THE RECORDS:
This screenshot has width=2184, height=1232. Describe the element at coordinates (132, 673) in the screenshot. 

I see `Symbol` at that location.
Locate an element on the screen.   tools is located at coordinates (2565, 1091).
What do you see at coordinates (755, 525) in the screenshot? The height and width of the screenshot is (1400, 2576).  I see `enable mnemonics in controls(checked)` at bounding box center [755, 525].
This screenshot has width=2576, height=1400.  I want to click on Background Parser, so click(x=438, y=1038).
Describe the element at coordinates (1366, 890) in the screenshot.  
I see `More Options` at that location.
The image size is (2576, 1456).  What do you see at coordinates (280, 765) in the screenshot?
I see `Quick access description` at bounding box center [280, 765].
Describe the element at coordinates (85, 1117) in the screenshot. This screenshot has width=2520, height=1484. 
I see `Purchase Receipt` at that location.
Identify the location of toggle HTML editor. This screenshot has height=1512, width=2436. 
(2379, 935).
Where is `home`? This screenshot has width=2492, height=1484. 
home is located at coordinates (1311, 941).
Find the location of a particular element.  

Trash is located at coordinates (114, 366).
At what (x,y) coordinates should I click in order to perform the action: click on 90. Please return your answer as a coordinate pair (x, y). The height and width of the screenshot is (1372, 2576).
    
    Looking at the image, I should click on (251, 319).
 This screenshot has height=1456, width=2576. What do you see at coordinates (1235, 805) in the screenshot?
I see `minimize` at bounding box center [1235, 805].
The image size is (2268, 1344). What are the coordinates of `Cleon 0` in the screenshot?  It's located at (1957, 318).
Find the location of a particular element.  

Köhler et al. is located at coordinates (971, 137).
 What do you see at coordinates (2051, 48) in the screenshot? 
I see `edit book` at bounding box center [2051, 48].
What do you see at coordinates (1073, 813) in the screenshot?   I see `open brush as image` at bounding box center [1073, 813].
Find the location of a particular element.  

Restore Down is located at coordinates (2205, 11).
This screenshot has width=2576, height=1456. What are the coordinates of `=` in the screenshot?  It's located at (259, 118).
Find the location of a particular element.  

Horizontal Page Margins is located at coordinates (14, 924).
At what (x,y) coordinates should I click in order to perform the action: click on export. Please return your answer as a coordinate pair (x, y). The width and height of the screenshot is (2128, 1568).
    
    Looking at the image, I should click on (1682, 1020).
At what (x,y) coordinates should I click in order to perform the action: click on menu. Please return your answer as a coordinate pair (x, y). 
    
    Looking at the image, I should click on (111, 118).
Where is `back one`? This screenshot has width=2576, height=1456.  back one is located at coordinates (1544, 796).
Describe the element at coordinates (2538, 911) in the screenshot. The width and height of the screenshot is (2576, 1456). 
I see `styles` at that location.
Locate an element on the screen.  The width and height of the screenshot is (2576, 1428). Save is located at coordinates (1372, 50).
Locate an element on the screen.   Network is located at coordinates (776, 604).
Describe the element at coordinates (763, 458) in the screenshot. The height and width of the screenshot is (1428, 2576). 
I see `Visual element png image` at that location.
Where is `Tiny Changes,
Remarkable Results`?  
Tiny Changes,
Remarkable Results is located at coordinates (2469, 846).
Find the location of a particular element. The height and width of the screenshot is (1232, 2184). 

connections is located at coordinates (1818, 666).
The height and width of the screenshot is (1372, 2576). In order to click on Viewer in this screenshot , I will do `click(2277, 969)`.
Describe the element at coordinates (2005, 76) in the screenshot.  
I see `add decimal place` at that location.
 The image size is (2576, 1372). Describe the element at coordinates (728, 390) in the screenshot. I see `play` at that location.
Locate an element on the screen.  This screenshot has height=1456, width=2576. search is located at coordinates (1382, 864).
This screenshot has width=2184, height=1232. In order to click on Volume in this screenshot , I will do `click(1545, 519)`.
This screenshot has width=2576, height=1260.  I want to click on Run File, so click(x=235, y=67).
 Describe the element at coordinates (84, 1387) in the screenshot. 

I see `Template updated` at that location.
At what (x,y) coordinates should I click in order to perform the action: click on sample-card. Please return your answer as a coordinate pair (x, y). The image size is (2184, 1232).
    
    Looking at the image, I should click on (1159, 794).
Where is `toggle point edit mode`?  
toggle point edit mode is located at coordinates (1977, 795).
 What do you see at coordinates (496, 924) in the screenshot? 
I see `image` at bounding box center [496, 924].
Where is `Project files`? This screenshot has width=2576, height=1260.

BRIEF: Please put the lines of the records from the one containing "The image size is (2576, 1456)." up to and including the one containing "The image size is (2268, 1344)." into a Markdown table. Use the columns Row and Line, number each row, and leave out blank lines.

EXERCISE OUTPUT:
| Row | Line |
|---|---|
| 1 | The image size is (2576, 1456).  What do you see at coordinates (280, 765) in the screenshot? |
| 2 | I see `Quick access description` at bounding box center [280, 765]. |
| 3 | Describe the element at coordinates (85, 1117) in the screenshot. This screenshot has width=2520, height=1484.  |
| 4 | I see `Purchase Receipt` at that location. |
| 5 | Identify the location of toggle HTML editor. This screenshot has height=1512, width=2436.  |
| 6 | (2379, 935). |
| 7 | Where is `home`? This screenshot has width=2492, height=1484.  |
| 8 | home is located at coordinates (1311, 941). |
| 9 | Find the location of a particular element.   |
| 10 | Trash is located at coordinates (114, 366). |
| 11 | At what (x,y) coordinates should I click in order to perform the action: click on 90. Please return your answer as a coordinate pair (x, y). The height and width of the screenshot is (1372, 2576). |
| 12 |     Looking at the image, I should click on (251, 319). |
| 13 |  This screenshot has height=1456, width=2576. What do you see at coordinates (1235, 805) in the screenshot? |
| 14 | I see `minimize` at bounding box center [1235, 805]. |
| 15 | The image size is (2268, 1344). What are the coordinates of `Cleon 0` in the screenshot?  It's located at (1957, 318). |